You can use the DuplicateFilter to remove duplicate rows.
The DuplicateFilter that @geomancer suggests is a great way. There's some alternatives:
- A Sampler, grouping on the attribute(s) you want to get the unique values for, a sampling rate of 1 and set to let the first feature through
- An InlineQuerier, in which you can do a SELECT DISTINCT (what it does is build an internal database of your input data against which you can perform SQL queries and then it outputs FME features again)
I haven't benchmarked this myself but a gut feeling says that the Sampler is probably not going to be the fastest option.
Another idea to throw into the mix!:
You can also use a python startup script using pandas and perform the equivalent to SQL's select distinct and then just write out a copy and then read the csv copy into your workspace:
import pandas as pd
input = "your in csv path.csv here"
output = "your out copy csv path.csv here"

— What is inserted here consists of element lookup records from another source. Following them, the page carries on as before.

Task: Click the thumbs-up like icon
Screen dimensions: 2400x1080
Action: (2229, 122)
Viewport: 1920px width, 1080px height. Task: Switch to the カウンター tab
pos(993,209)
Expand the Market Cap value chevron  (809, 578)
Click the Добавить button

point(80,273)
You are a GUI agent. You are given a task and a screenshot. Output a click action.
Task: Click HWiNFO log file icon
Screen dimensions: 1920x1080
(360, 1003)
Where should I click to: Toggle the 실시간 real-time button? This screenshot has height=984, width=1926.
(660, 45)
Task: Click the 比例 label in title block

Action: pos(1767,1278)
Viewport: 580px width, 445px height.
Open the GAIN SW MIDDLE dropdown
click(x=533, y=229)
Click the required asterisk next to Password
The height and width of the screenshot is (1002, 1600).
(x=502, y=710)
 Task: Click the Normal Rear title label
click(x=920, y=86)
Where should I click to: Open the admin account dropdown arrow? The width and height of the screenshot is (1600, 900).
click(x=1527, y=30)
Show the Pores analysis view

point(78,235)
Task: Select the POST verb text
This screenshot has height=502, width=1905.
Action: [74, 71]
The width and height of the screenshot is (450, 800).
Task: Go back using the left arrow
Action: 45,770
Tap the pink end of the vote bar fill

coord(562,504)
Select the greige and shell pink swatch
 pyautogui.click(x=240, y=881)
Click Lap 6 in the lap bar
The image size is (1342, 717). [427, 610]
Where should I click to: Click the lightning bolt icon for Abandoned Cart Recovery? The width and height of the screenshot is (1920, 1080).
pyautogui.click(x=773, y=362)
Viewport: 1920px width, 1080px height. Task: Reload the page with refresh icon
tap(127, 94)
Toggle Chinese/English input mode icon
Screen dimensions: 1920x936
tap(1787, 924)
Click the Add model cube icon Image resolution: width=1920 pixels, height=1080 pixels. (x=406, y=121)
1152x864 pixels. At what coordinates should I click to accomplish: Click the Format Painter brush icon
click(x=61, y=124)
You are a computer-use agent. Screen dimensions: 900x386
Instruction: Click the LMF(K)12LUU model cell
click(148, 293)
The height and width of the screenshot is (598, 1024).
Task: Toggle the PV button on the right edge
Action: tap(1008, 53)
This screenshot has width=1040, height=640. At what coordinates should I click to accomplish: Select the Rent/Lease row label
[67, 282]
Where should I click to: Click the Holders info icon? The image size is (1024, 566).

## read csv; index_col=False will remove the index to prevent a read of index col
df = pd.read_csv(input,index_col=False)
## df.drop_duplicates() = Selecting distinct values in a column of a SQL table, translated to Python's pandas.
data = df.drop_duplicates()
## write back out as copy so we don't disturb original raw data; don't write index col
data.to_csv(output, index=False)
### after this python startup script runs, just use a fme csv reader to read into the workspace the copy we just wrote out
To import distinct values from a CSV file into an SQL table while eliminating duplicates, create a staging table, bulk insert the CSV data, and use INSERT INTO ... SELECT DISTINCT to transfer unique records to the target table. Drop the staging table if no longer needed for a streamlined process.